News overview

Teak vs Pongamia

2 June 2022
13412 min

5 Reasons why investing in Pongamia is not like Teak. Our answer to a common comparison

A brief history of Teakwood investments
From about 1995 to the early 2000s, thousands of private individuals from the Netherlands, Belgium and the United Kingdom invested approximately €450 million in South American teak plantations from parties such as Goodwood and Amazon Teak Foundation (ATF).
With slick brochures and expensive advertising on television, potential investors were enticed to ‘invest’ in Teak plantations. They were promised a sustainable investment and high returns of 10% or more per year. Both the sustainable character and the promised returns failed to materialize. Only a tiny part of the money raised was used to plant trees. What happened to the rest of the funds remains unknown to this day. It simply disappeared, but where it went, hardly anyone knows; many of the fund managers worked alone, and there was no supervision of the money flows within the company.
We notice the legacy of these events. Investors have become afraid of investing in forest products and regularly compare Teak and Pongamia. This comparison is incorrect. This blog will give five reasons why to eliminate this unwarranted association once and for all.

1. Teakwood is not really sustainable
Besides reforestation, sustainable investments often lie in CO2 storage or compensation. Trees convert CO2 into oxygen and biomass. Especially during the growth process, the CO2 is stored in the increasing biomass of the tree. When the trees are cut down or rot away, the carbon in their trunks is rereleased as CO2. The storage of CO2 in Teak trees is thus temporary. After all, felling is the end goal, and the lifespan of teak products such as garden furniture or wooden posts is not infinite. We admit that planting any type of trees is better than not doing so, but unfortunately, the Teak business is not really sustainable.
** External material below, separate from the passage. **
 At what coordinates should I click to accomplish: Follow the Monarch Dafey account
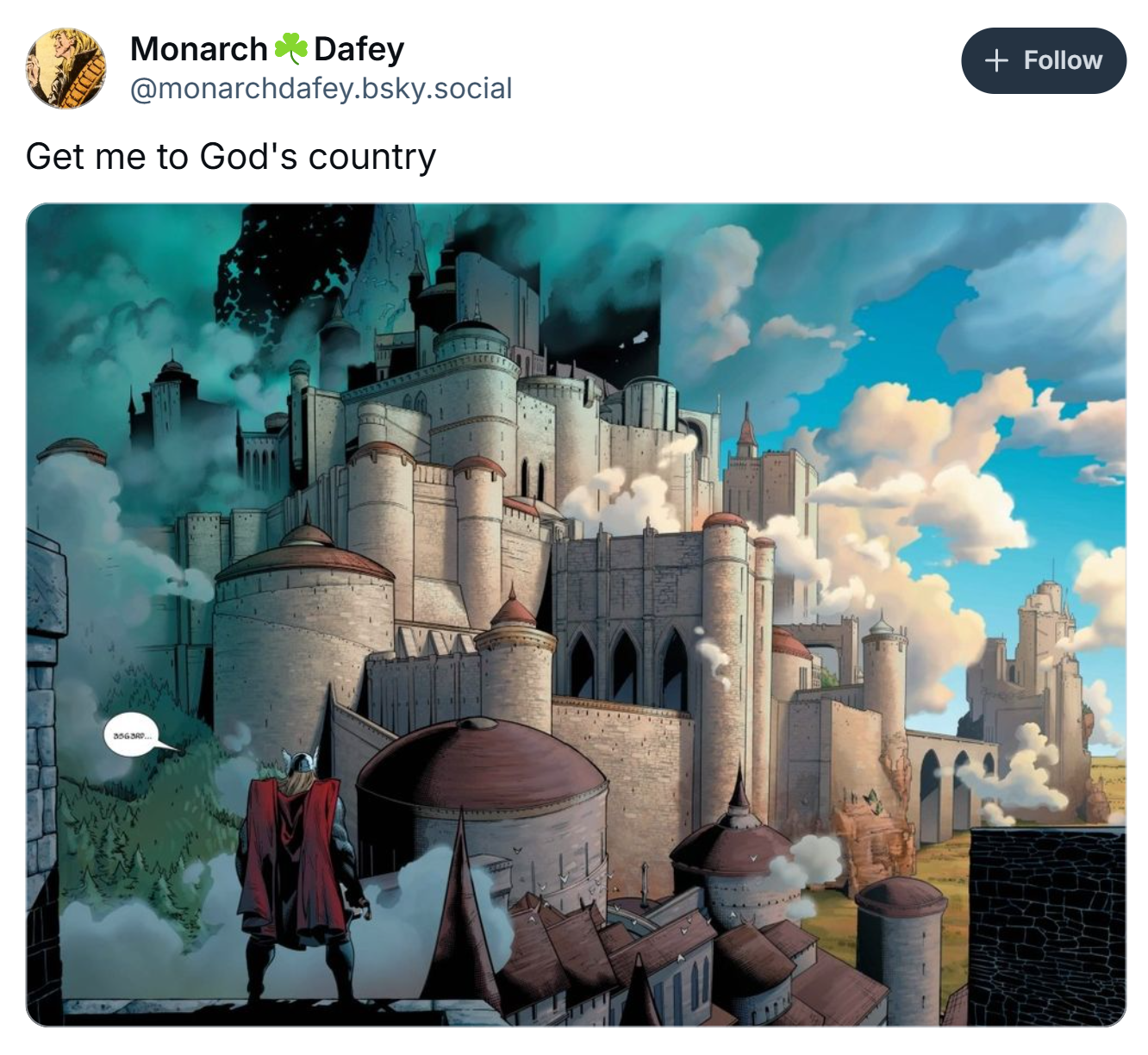(x=1043, y=60)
2. Teakwood works with felling yields rather than harvesting yields
As explained above, Teakwood investments thus work with felling yields. Corekees works with harvest yields. In terms of return, this can be similar (depending on the project and the provider’s reliability), but the difference is in the payout frequency. Corekees’ return comes from the nuts of the tree. These nuts are harvested – starting 3 to 4 years after planting – annually, after which the harvest proceeds are also paid out annually. With Teakwood investments, investors have to wait for the harvest proceeds. Generally, this takes many decades. In that time, a lot can happen.

3.We do use contracts
In the Goodwood and ATF bankruptcies settlement, it emerged that there were no contracts between Floresteca, the Brazilian forester, and the Dutch manager. This led to Floresteca not paying out any money because, according to the Brazilian forester, the overhead and plantation management cost a lot of money. To prevent this kind of drama and to ensure clarity and transparency, Corekees does have a Service Contract with our forestry partner Investancia. This contract was carefully drawn up and checked by the reputable law firm DeBrauw from Amsterdam.

4. We agree on a realistic price in advance
At the time of logging, the wood from Goodwood and ATF turned out to be of inferior quality. As a result, the promised returns could not be paid out. Teak of the highest quality needs to grow long-term (sometimes more than 60 years!) and slowly and be properly maintained during that time. Sometimes, the wood on the Goodwood and ATF plantations was planted on the wrong type of soil and barely given time to grow quietly. In their calculations, however, these suppliers had assumed high-quality teak with high selling prices. As so often, the reality was more stubborn than theory. We have chosen to sell the nuts from our trees for a fixed price per kilogram. We have laid this down in a purchase contract. This way, we don’t always get the most out of it, but we are sure of a guaranteed purchase at a price agreed in advance. Because we know how many kilograms of nuts one tree produces on average, we can make very specific and realistic price forecasts. We, in turn, use these predictions in the yield calculations. At the Goodwood and ATF teak plantations, the felled trees were laid down by the side of the road, after which the Brazilians used a rough estimate to determine the value of the wood pile.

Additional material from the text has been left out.